I Am Astrid’s Functioning Label

Back in 2008, Bev over at Square 8 wrote a post entitled I Am Joe’s Functioning Label. The post struck a chord with me right the first time I read it, and, over the years, it has become more relevant. For those who don’t want to hop over to read the post, it’s about what the label “high-functioning” is perceived to say about an autistic person, and how this impacts the way autistics are treated.

For clartiy’s sake: I am not saying that people with an intellectual disability have it easy. The cuts to care and the accompanying independence doctrine affect them too. What I do mean is that it is often easier to understand why a person with an intellectual disability needs care than if you have a high IQ.

It is often presumed that a person who can do a cognitively challenging task like operate a computer, can also do more basic tasks like brush their teeth. In reality, these skills have nothing to do with each other. Another assumption is that people who know how to perform a task and/or why it’s necessary, can also perform that task. I remember even years before Bev’s post reading on Autistics.org about a woman who was getting ulcers beecause social services presumed that if she knew about hygiene, she must be albe to wash herself.

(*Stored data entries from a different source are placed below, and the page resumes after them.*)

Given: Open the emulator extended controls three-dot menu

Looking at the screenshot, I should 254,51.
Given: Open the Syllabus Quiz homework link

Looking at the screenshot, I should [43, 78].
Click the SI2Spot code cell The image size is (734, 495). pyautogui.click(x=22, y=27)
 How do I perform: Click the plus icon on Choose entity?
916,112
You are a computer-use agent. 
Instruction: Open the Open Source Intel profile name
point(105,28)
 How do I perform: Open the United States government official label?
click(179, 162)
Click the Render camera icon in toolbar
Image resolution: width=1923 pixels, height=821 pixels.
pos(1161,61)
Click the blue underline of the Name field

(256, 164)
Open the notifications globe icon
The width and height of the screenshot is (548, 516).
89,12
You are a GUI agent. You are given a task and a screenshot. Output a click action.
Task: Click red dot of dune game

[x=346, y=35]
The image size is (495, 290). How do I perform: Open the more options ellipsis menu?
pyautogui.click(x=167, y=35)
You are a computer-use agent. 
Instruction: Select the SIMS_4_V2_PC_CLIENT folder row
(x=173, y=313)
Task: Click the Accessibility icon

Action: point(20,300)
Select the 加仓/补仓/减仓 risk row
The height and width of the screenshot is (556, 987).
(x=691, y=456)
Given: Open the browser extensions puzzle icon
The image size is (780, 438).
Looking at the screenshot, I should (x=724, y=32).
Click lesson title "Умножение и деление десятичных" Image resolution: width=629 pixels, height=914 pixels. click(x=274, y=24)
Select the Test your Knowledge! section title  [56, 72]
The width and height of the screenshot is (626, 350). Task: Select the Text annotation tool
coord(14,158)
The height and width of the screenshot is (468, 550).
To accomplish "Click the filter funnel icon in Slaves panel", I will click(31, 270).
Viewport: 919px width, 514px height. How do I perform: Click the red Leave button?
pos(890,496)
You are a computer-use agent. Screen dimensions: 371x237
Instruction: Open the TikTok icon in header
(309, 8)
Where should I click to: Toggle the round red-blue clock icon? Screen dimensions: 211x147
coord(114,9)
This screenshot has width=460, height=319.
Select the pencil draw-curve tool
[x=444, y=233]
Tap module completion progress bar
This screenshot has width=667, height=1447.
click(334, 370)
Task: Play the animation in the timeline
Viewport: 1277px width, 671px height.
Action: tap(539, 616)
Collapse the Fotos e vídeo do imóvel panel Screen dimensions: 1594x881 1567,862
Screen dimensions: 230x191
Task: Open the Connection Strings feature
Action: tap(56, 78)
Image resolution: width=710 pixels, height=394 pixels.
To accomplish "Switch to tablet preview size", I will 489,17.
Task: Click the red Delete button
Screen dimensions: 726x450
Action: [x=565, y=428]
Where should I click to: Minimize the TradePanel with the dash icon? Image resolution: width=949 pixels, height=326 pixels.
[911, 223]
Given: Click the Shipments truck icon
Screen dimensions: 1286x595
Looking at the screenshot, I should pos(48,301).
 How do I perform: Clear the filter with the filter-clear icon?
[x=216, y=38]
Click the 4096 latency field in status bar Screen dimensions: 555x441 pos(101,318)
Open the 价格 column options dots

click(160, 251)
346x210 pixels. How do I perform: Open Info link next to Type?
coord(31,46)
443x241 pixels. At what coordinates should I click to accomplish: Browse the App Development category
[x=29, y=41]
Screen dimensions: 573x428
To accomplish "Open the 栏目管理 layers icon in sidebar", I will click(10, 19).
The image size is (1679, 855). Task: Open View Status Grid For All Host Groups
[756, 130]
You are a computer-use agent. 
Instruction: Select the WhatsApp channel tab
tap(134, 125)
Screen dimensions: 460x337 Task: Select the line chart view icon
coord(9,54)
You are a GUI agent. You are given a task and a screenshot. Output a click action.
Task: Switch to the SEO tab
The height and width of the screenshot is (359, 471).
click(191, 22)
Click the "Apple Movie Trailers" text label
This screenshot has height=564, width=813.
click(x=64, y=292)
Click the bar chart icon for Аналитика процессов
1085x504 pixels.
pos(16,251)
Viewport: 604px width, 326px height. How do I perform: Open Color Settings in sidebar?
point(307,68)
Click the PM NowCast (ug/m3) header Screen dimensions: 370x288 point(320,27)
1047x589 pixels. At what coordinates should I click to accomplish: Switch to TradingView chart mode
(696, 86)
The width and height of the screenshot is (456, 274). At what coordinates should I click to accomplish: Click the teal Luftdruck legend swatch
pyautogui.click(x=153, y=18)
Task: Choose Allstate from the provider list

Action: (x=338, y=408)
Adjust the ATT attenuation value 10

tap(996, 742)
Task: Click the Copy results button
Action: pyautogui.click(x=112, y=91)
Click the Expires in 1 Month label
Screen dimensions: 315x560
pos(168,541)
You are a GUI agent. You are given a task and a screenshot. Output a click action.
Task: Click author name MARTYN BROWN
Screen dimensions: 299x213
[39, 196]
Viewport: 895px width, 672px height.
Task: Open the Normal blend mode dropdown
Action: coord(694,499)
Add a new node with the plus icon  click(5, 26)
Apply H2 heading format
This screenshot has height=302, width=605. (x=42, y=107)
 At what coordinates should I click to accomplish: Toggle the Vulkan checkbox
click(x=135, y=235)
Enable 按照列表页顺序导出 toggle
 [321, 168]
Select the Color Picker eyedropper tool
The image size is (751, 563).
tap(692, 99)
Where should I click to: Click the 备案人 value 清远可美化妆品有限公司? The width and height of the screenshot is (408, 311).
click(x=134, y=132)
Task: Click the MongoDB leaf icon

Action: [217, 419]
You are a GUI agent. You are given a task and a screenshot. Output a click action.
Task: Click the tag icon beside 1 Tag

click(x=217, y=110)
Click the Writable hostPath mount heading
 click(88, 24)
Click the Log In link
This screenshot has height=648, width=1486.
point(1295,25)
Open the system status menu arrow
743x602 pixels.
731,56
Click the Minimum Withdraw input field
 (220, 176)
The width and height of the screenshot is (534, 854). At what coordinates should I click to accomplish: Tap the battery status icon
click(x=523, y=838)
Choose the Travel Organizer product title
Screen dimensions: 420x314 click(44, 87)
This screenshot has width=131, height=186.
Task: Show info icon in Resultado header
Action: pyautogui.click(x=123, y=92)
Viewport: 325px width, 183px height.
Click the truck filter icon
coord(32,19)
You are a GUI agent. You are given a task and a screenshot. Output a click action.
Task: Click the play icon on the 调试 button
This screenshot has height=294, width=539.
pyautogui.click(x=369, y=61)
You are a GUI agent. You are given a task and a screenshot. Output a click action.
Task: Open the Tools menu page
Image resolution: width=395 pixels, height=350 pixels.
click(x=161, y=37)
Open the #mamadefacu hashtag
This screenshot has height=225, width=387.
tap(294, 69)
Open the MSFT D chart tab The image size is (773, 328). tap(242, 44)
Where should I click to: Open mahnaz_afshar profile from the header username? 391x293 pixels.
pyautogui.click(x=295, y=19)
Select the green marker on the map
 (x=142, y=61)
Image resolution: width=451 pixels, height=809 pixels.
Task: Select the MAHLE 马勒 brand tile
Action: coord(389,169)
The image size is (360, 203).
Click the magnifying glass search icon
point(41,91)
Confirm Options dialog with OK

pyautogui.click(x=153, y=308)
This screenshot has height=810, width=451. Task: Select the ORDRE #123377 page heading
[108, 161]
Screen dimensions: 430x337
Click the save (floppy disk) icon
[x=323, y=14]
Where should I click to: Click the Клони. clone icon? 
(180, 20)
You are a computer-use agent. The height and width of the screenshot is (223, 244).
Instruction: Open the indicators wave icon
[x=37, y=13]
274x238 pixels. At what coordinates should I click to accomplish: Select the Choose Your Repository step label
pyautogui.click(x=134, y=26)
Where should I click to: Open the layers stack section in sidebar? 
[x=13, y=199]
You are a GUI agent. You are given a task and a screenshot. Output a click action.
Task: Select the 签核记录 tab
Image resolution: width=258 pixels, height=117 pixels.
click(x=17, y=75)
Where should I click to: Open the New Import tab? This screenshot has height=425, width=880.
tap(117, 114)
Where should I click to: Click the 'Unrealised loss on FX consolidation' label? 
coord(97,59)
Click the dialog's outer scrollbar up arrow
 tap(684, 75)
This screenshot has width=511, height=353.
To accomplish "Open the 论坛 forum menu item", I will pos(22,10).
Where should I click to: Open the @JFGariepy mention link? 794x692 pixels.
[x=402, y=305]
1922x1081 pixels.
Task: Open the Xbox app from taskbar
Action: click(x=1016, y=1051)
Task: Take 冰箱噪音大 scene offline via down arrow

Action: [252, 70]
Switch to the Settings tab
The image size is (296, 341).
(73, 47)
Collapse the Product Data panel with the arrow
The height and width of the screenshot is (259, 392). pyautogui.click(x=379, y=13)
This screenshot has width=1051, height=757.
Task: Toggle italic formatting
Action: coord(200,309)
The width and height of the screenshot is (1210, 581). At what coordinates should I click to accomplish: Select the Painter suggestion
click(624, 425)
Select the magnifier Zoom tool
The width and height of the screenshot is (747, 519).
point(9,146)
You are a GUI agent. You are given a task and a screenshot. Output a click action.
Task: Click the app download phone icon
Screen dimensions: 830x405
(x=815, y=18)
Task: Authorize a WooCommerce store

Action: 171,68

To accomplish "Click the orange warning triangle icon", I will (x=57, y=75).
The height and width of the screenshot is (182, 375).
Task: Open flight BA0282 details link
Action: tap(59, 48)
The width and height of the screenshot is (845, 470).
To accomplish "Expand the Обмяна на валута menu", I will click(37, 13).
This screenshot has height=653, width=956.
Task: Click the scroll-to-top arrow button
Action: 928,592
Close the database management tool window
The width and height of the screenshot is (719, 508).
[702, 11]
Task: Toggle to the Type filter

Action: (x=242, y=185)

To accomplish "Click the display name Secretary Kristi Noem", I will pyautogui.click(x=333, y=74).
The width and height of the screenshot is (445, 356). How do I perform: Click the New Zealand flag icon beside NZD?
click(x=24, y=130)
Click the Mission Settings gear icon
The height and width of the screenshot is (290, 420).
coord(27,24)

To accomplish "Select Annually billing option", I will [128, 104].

There are many more assumptions about people labeled high-functioning. Here are a few that are affecting my life.


  1. Because of my functioning label, I am presumed to be safe in traffic. Since starting to learn a tiny route around the building, I am not only allowed to leave the ward alone without any purpose, but am expected to leave the ward if I’m angry.

  2. Because of my functioning label, I am presumed to be able to take care of my personal hygiene without reminders or help. This is in a way somehting I don’t want to change, because the reason I’m not able to perform some skills of personal care is because of sensory issues.

  3. Because of my functioning label, I am presumed to know how to solve problems myself even when anxious or overloaded (my fuctioning label dictates that overload is just an excuse to avoid demands). I am presumed to be able to make my needs known in very specific terms.

  4. Because of my functioning label, I am thought to be able to perform practical skills like making a bed or pouring coffee myself. Ironically, the motor deficits which cause me to be unable to perform these tass, were originally thought to be especially common in Asperger’s Syndrome.

  5. Because of my functioning label, I apparently don’t need a lot of structure. This means I am presumed to be able ot schedule activities without help.

  6. If I get overloaded, my functioning label dictates that it was my own choice and I’m depriving other people of the right to make noise.

  7. If I have a meltdown because my routine is interrupted, again, my functioning label dictates that I’m just spoiled and trying to always get my way.

  8. Because of my functioning label, I am presumed not to engage in aggressive or self-injurious behavior. If I do, it’s obviously because of BPD-related attention-seeking.


Yes, I see that a lot of these assumptions are not just based on my functioning label, but also on my co-occurring diagnosis of BPD. Before I had this diagnosis, not only was I not presumed to be unwilling to act normally, but my autism was presumed not to be as mild as it is now. Hence, an additional diagnosis makes it seem as though I’m less severely affected. Isn’t that ironic? By the way, if instead of Asperger’s and BPD, my diagnosis had been multiple complex developmental disorder (McDD), which is characterized by practically the same symptoms, I would likely have been seen as quite severely autistic.